Why open data needs a mission

DJ Patil, the Obama administration's top data scientist, believes open data has the power to help reveal and remediate social problems, but the data doesn't mean much without a mission behind it.

LinkedIn profile image: DJ Patil.
 

DJ Patil

The White House Office of Science and Technology Policy's top data scientist believes open data has the power to identify and begin to help remediate problems facing society, but the data doesn't mean much without a mission behind it.

DJ Patil, speaking at the Code for America conference in Oakland, said that while open data is a good start, its real impact comes from releasing data with the objective of solving problems.

Data has figured into policymaking throughout American history, but Patil said that "taking all the data that sits within the federal government and putting it back out in a highly digestible form so people can make better decisions" is what is new.
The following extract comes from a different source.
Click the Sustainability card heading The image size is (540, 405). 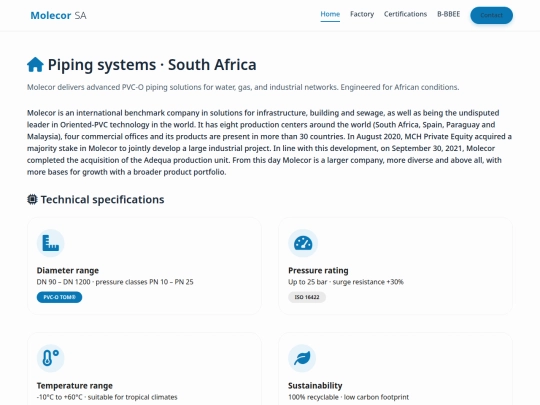[315, 385]
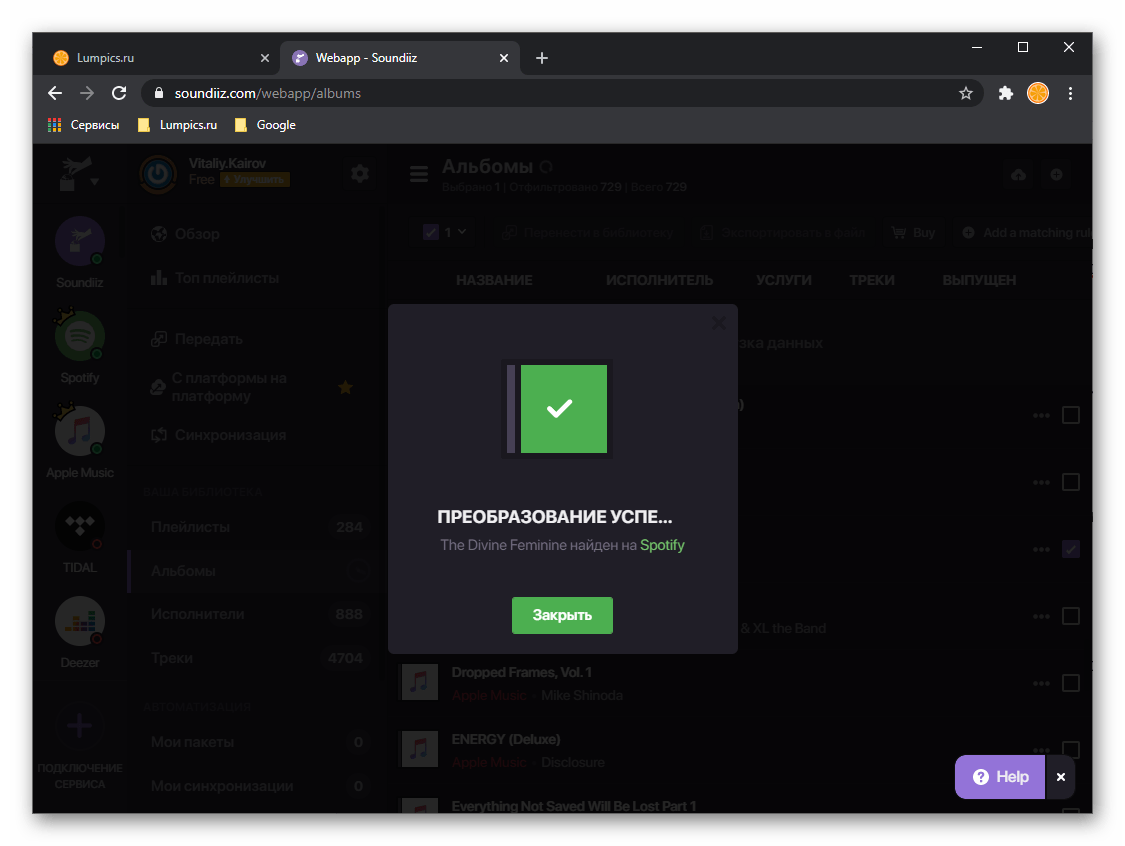The width and height of the screenshot is (1125, 846).
Task: Open the settings gear icon
Action: (360, 174)

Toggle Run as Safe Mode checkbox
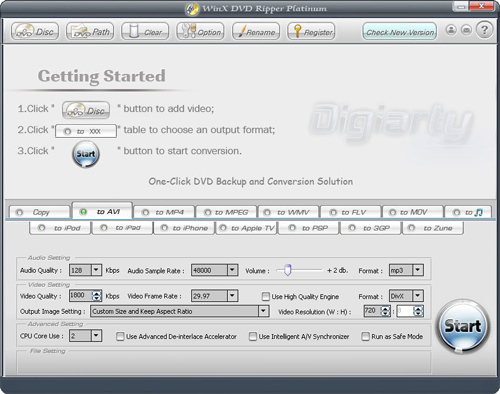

"Every time we have taken data and said 'go to town with it' without a mission, it's very hard for people to know what to do," said Patil. "But if we tell the country, 'we have a problem here, we don't know how to solve it, we need your help to specifically solve it,' then we see new ways we can open up the data for people to combine it with other data sets to get an assessment."

In order to fully leverage data to address societal problems, Patil said the first steps in enabling a constructive dialogue are getting a data scientist in the room, and talking to people close to the problem and asking how data can help to add context.

"Often times people say 'oh, you can do that with the data? I had no idea,'" Patil said. "We're doing the equivalent of product-building, but our weapon of choice is data."

He said this way of creative problem-solving can apply to a range of problems, including highway safety, improving policing, estimating the number of evacuations during natural disasters and solving health care problems. However, government needs to change its collective mindset from thinking of these approaches as "out of left field," Patil said. "We're doing the equivalent of product-building, but our weapon of choice is data."

Patil specifically pointed to the Precision Medicine Initiative as a successful example of this "radical shift."

"One of the seminal things was to say the the patient, the participant, the caregiver must be at the table as an equal," rather than relying on an advocate represent their interests, he said. "That changed the dynamic dramatically of what we think about what is patients' access to data, what is the responsibility to make sure they're included in the whole process? The tenor becomes much more real."

Patil also advocated the importance of repeatedly testing solutions and collaborating with diverse groups to encourage different perspectives and expedite innovation.

"When we open up the data so everyone works together on it, we get to that experimental frame because you may come up with something I may have never come up with because of my background or my limitations of my own creativity and experience," he said.